Mme Jacqueline Gourault, rapporteur pour avis des crédits de la mission « Direction de l'action du gouvernement » en 2005 et 2006, a rappelé qu'à trois reprises, le Sénat avait adopté à l'unanimité, contre l'avis du gouvernement, un amendement tendant à créer, au sein de la mission budgétaire « Direction de l'action du gouvernement », un programme spécifique regroupant les autorités administratives indépendantes placées dans cette mission, dont fait partie la CNDS. Elle a souligné que si l'amendement, soutenu par la commission des lois comme par la commission des finances du Sénat, n'avait jamais été confirmé par l'Assemblée nationale, elle avait, avec M. François Marc, rapporteur spécial de la commission des finances du Sénat de la mission « Direction de l'action du gouvernement », rencontré le 9 avril dernier M. Jean-Pierre Brard, rapporteur spécial de cette mission à l'Assemblée nationale, qui avait paru disposé à donner satisfaction à cet amendement lors de l'examen du projet de loi de finances pour 2009.

M. Jean-Jacques Hyest, président, s'est réjoui de cette perspective, qui permettrait d'écarter tout risque de coupes dans les budgets des autorités administratives indépendantes.

Après avoir regretté que les avis de la CNDS ne soient pas toujours suivis par les ministères concernés, Mme Nicole Borvo Cohen-Seat a souligné le rôle joué par cette instance, en particulier dans les centres de rétention administrative et les centres éducatifs fermés. Elle s'est demandé si la multiplicité des organes chargés de la protection des droits ne nuisait pas à l'efficacité de leur action, rappelant que l'avant-projet de loi de réforme des institutions prévoit la création d'un défenseur des droits du citoyen, sorte d' « ombudsman à la française ».

Conscient que le nombre important d'instances de défense des droits fondamentaux déroute parfois le citoyen, M. Roger Beauvois a toutefois plaidé pour leur maintien compte tenu de leurs spécificités, ajoutant que la disparition de la CNDS, reconnue par la Cour européenne des droits de l'Homme, serait mal perçue à l'étranger.

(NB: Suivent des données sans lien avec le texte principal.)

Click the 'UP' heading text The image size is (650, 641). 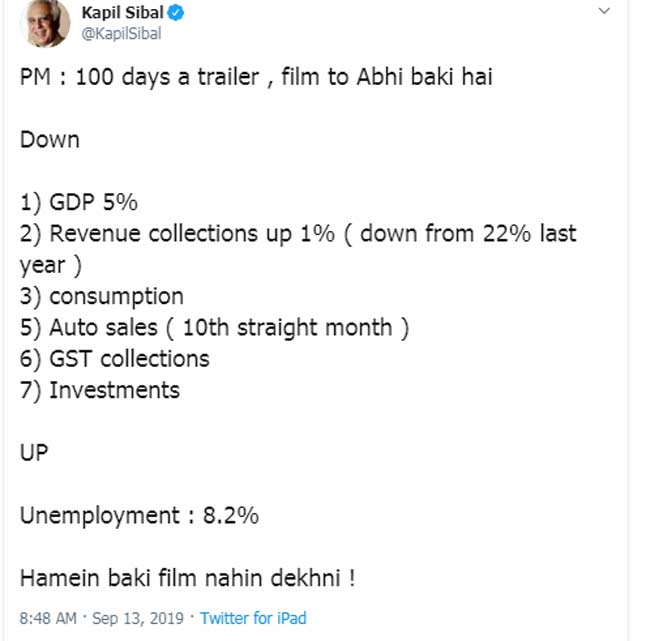click(x=34, y=453)
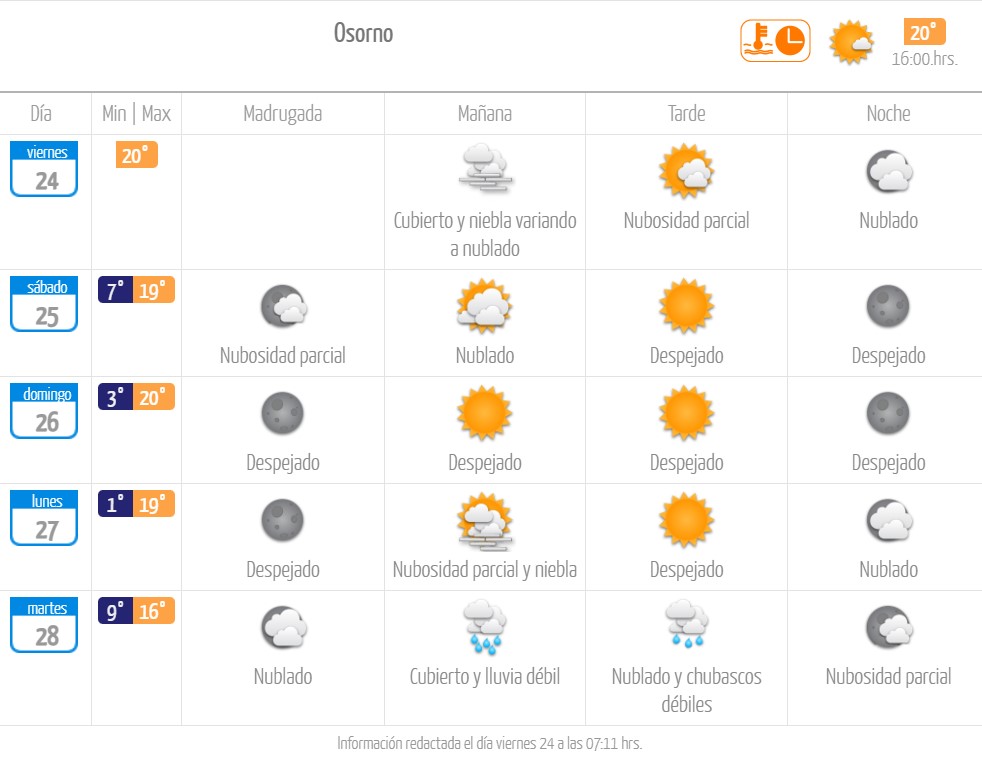Click the current conditions sun-cloud icon
The image size is (982, 760).
point(851,42)
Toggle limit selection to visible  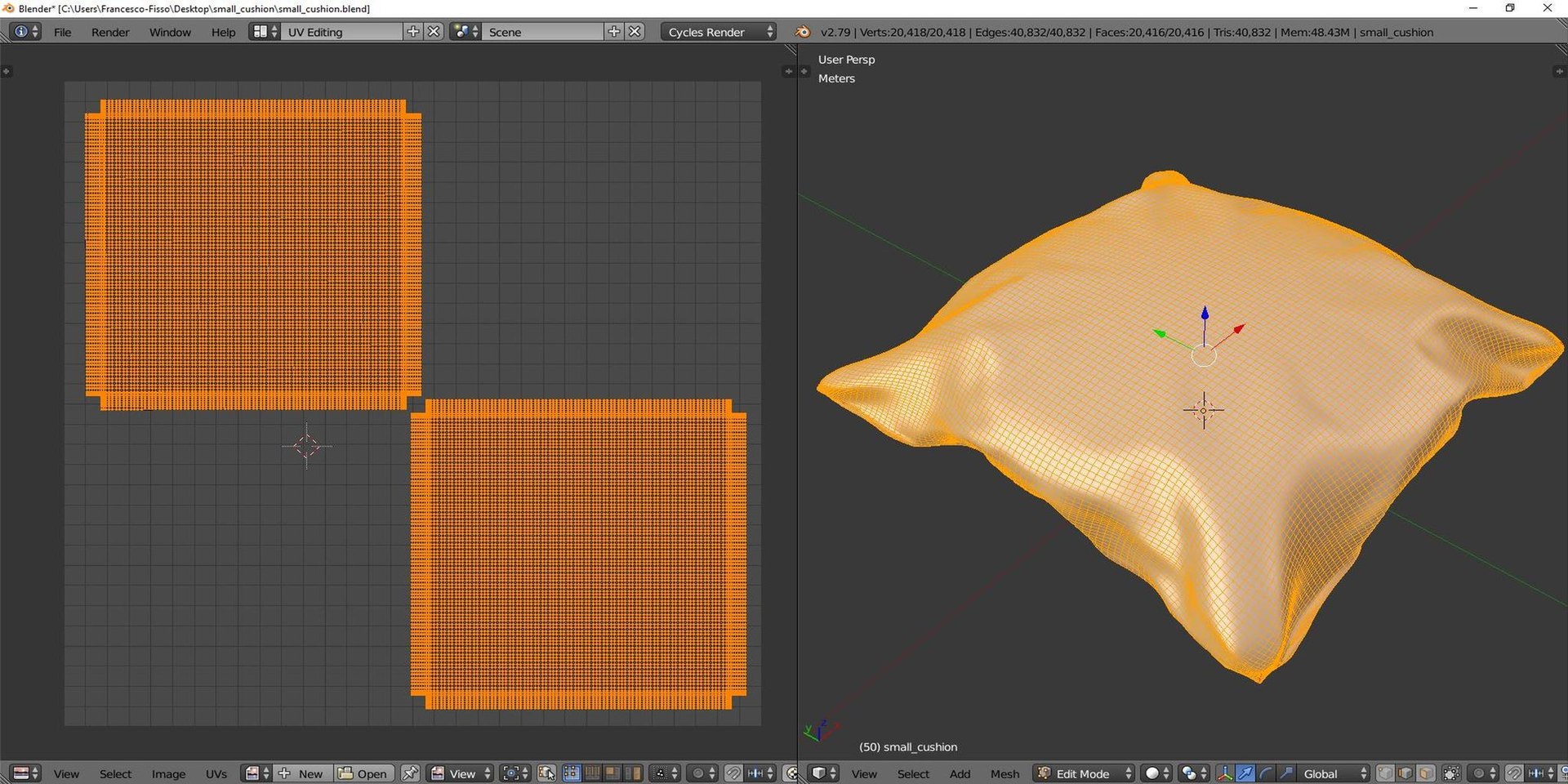tap(1451, 773)
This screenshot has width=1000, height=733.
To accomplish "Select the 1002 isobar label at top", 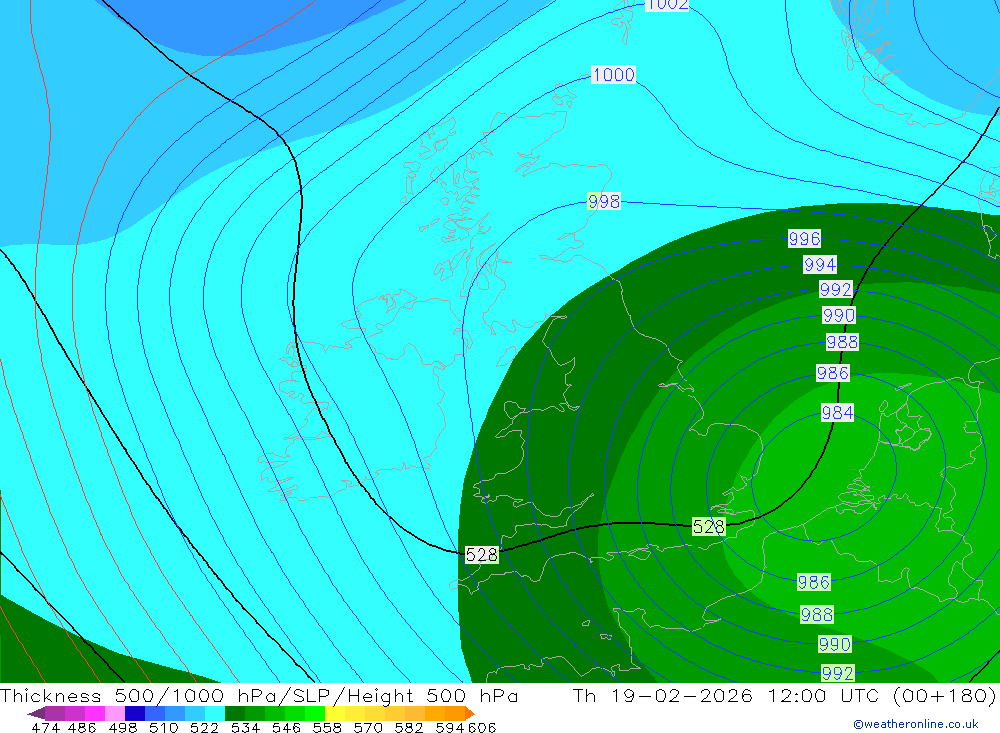I will tap(668, 5).
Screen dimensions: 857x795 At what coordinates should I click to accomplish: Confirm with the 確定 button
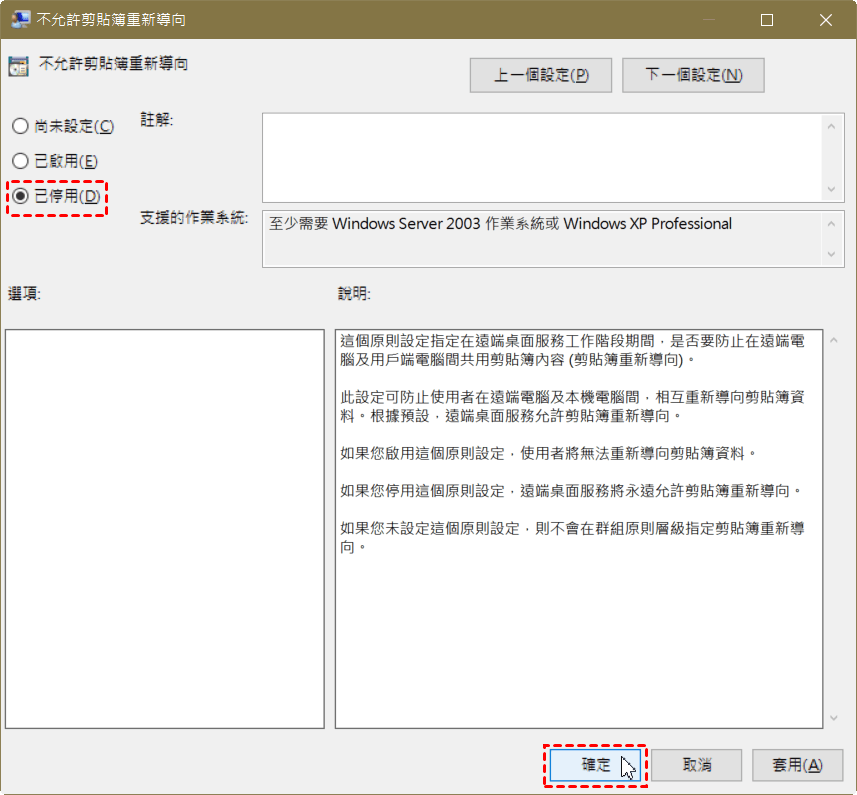596,765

Revenant sur la question du filtre parlementaire, M. Jean-Pierre Sueur a souligné que des parlementaires décidaient parfois de ne pas transmettre à la CNDS un dossier alléguant un manquement à la déontologie d'un agent de sécurité, alors même que les conditions formelles de saisine étaient réunies, et ce afin de ne pas donner l'impression de cautionner la démarche du plaignant et, partant, de mettre en cause les agents visés. Il s'est demandé si, dans ces conditions, il ne serait pas préférable de prévoir une possibilité de saisine directe de la CNDS par toute personne s'estimant victime ou témoin d'un manquement à la déontologie des forces de sécurité.

M. Roger Beauvois a craint qu'une saisine directe n'engorge l'institution. Il a souligné que les parlementaires devaient faire oeuvre de pédagogie à l'égard des agents de sécurité afin de leur faire comprendre que la CNDS était une instance de dialogue susceptible de les rapprocher des citoyens, et non de les en éloigner.

M. Jean-Claude Peyronnet a fait observer que la saisine directe changerait la nature de la CNDS. Il a constaté que le nombre limité de dossiers reçu fournissait un très bon échantillon représentatif lui permettant de prononcer des décisions susceptibles de guider la conduite de tous.